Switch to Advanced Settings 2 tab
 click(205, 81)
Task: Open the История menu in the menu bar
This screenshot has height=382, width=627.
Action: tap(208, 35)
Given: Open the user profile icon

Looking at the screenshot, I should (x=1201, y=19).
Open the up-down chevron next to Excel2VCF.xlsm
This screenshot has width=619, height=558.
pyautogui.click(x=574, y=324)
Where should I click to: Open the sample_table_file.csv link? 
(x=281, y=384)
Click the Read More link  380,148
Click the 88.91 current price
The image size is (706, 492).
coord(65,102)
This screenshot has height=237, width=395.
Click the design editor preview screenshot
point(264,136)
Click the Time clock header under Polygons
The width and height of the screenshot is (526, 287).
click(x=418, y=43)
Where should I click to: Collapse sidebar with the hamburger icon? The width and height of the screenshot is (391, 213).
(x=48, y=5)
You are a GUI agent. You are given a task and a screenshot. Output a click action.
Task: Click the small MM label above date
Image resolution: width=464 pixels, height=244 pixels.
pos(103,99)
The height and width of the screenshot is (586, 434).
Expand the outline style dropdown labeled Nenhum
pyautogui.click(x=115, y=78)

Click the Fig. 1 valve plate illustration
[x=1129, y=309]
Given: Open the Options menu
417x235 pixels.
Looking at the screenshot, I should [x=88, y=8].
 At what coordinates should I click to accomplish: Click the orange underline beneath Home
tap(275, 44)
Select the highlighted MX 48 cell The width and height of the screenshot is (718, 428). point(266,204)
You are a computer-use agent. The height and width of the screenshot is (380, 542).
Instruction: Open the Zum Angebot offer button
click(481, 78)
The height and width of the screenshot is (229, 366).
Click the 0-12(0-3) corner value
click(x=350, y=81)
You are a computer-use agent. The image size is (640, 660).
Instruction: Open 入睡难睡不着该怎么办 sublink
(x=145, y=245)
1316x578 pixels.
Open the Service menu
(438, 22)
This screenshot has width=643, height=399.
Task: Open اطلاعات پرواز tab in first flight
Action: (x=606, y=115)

+++

How many lines in the material above contain the string "Instruction", matching case exactly? Reply with the number alone.

■ **Correct response**:
2